3. The largest is the global maximum value; the smallest is the absolut minimum value.
:::
<br>
**Example 1**
Find the maximum and the minimum values of $f(x)=x^3-3x$ on $[0,3]$.
:::spoiler Answer
Note that $f'(x) = 3x^2-3 = 0 \implies x=\pm 1$. Only one critical point $x=1$ lie inside $(0,3)$, and $f''(1)=6>0$. So, $x=1$ is a local minimum with $f(1)=-2$
We should also check the function values at $x=0$ and $x=3$. $f(0)=0$ and $f(3)=18$. So, $\min_{[0,3]} f = -2$ and $\max_{[0,3]} f = 18.$
:::
<br>
Now, we will generalise these ideas to higher dimensions.
### 3.9.1 Local Maxima/Minima
:::info
**Definition**
Let $f$ be a function of $n$ variables that is defined and continuous on an open set containing the point $(a_1,\dots,a_n)$. Then $f$ has a **local minimum** (also called an **relative minimum**) at $(a_1,\dots,a_n)$, if $$f(a_1,\dots,a_n)\leq f(x_1,\dots,x_n)$$ for all points $(x_1,\dots,x_n)$ within some disk centered at $(a_1,\dots,a_n)$. The number $f(a_1,\dots,a_n)$ is called a **local minimum value**. If the inequality holds for every point $(x_1,\dots,x_n) \in Domain(f)$, then $f$ has a **global minimum** (also called an **absolute minimum**) at $(a_1,\dots,a_n)$.
:::
We define **local/global maximum** in the same way with the inequality reversed.
<br>
:::info
**Definition**
Let $f$ be a function of $n$ variables that is defined and continuous on an open disc centred at $(a_1,\dots,a_n)$. Then $(a_1,\dots,a_n)$ is a **critical point** of $f$ if either
$$f_{x_j}(a_1,\dots,a_n)=0,\,\,\,\text{for all}\,\,\, j=1,\dots,n\,$$ or there is $j$ such that $f_{x_j}$ does not exist at $(a_1,\dots,a_n)$.
:::
Now, we are ready to state the first result.
:::success
**Theorem (First Derivative Test)**
Suppose $f$ is a function of $n$ variables that is defined and continuous on an open disc centred at $(a_1,\dots,a_n)$. If $f$ has a **local extremum** at $(a_1,\dots,a_n)$, then $(a_1,\dots,a_n)$ is a critical point of $f$.
:::
However, not all critical points are local extrema!!! For example, there are **saddle points** (in certain directions, they look like valleys, and in other directions they look like hills).
**Example 2**
Show that the only critical point of $f(x,y)=y^2-x^2$ is $(0,0)$ and that it is neither a local minimum nor a local maximum.
:::spoiler Answer
Note that $f$ has continuous partial derivatives everywhere on $\mathbb R^2$ given by $f_x = -2x$ and $f_y = 2y$. Therefore, all critical points of $f$ is given by $f_x=-2x=0$ and $f_y=2y=0$. So, the only critical point of $f$ is $(0,0)$.

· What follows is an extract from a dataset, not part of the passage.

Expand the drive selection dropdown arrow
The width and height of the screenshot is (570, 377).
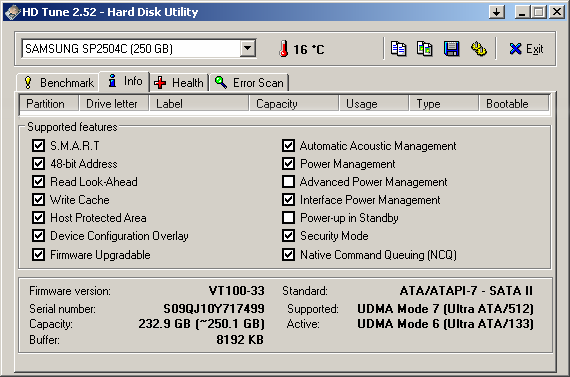[x=248, y=48]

To see that $(0,0)$ is not a local maximum, note that $f|_{x=0} = y^2$ has a minimum at $(0,0)$. To see that $(0,0)$ is not a local minimum, note that $f|_{y=0} = -x^2$ has a maximum at $(0,0)$.
We can see this graphically too.
:::
<br>
So, we should be able to determine the nature of critical points. The next theorem provides such a classification.
:::success
**Theorem (Second Derivative Test)**
Suppose $f$ is a function of $n$ variables with continuous second order partial derivatives in a disc centred at a *critical point* $(a_1,\dots,a_n)$ of $f$, and let $$Η_f(a_1,\dots,a_n):=\Big[f_{x_ix_j }(a_1,\dots,a_n)\Big]_{i,j=1,\dots,n}$$ denote the **Hessian matrix** at $(a_1,\dots,a_n)$.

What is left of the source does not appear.